Si l’autorité compétente de l’Union est dans l’impossibilité d’accéder à la demande du juge de l’Union, il appartient alors à ce dernier de se fonder sur les seuls éléments qui lui ont été communiqués. Si ces éléments ne permettent pas de constater le bien-fondé d’un motif, le juge de l’Union écarte ce dernier en tant que support de la décision d’inscription ou de maintien de l’inscription en cause. Si, par contre, l’autorité compétente de l’Union fournit des informations ou des éléments de preuve pertinents, le juge de l’Union doit vérifier l’exactitude matérielle des faits allégués au regard de ces informations ou éléments et apprécier la force probante de ces derniers en fonction des circonstances de l’espèce et à la lumière des éventuelles observations présentées, notamment, par la personne concernée à leur sujet, le cas échéant en mettant en œuvre des techniques permettant de concilier, d’une part, les considérations légitimes de sécurité quant à la nature et aux sources de renseignements ayant été pris en considération pour l’adoption de l’acte concerné et, d’autre part, la nécessité de garantir à suffisance au justiciable le respect de ses droits procéduraux.

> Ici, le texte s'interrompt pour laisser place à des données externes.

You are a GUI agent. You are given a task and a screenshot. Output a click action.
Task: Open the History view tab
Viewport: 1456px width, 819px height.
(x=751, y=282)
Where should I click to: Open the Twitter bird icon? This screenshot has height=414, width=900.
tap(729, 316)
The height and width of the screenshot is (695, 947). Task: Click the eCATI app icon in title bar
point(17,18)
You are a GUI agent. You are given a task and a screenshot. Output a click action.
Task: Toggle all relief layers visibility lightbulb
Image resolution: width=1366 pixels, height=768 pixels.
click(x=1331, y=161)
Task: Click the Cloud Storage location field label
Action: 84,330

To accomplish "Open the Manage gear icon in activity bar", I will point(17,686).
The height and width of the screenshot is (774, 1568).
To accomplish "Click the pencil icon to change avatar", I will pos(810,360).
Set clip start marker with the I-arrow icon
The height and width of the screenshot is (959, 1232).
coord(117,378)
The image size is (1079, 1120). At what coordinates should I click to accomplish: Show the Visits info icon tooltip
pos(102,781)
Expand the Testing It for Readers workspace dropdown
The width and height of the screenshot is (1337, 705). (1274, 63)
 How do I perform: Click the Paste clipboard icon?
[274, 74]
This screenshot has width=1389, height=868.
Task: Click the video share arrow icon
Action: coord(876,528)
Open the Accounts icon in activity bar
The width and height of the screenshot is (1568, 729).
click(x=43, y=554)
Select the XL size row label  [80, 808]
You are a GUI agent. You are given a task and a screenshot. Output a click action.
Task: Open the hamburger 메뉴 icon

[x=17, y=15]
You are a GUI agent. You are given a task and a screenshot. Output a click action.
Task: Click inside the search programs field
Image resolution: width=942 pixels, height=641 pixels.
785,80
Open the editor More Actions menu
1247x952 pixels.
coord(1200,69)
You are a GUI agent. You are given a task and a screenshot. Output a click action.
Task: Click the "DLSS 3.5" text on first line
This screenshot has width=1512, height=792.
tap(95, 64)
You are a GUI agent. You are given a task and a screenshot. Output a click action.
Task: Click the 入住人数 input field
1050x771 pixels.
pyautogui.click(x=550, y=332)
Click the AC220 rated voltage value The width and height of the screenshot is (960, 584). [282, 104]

Eu égard à la nature préventive des mesures restrictives en cause, si, dans le cadre de son contrôle de la légalité de l’acte attaqué le juge de l’Union considère que, à tout le moins, l’un des motifs mentionnés dans l’exposé des motifs fourni par le comité des sanctions est suffisamment précis et concret, qu’il est étayé et qu’il constitue en soi une base suffisante pour soutenir cet acte, la circonstance que d’autres de ces motifs ne le seraient pas ne saurait justifier l’annulation dudit acte. Dans l’hypothèse inverse, il procédera à l’annulation de l’acte attaqué.

En revanche, le fait, pour l’autorité compétente de l’Union, de ne pas rendre accessibles à la personne concernée et, ultérieurement, au juge de l’Union des informations ou des éléments de preuve, en la seule possession du comité des sanctions ou du membre de l’Organisation des Nations unies concerné, afférents à l’exposé des motifs qui sous-tend la décision en cause, ne saurait, en tant que tel, fonder un constat de violation de ces mêmes droits. Toutefois, dans une telle situation, le juge de l’Union, qui est appelé à contrôler le bien-fondé factuel des motifs contenus dans l’exposé fourni par le comité des sanctions en tenant compte des observations et des éléments à décharge éventuellement produits par la personne concernée ainsi que de la réponse de l’autorité compétente de l’Union à ces observations, ne disposera pas d’informations supplémentaires ou d’éléments de preuve. Par conséquent, s’il lui est impossible de constater le bien-fondé de ces motifs, ces derniers ne sauraient servir de fondement à la décision d’inscription attaquée.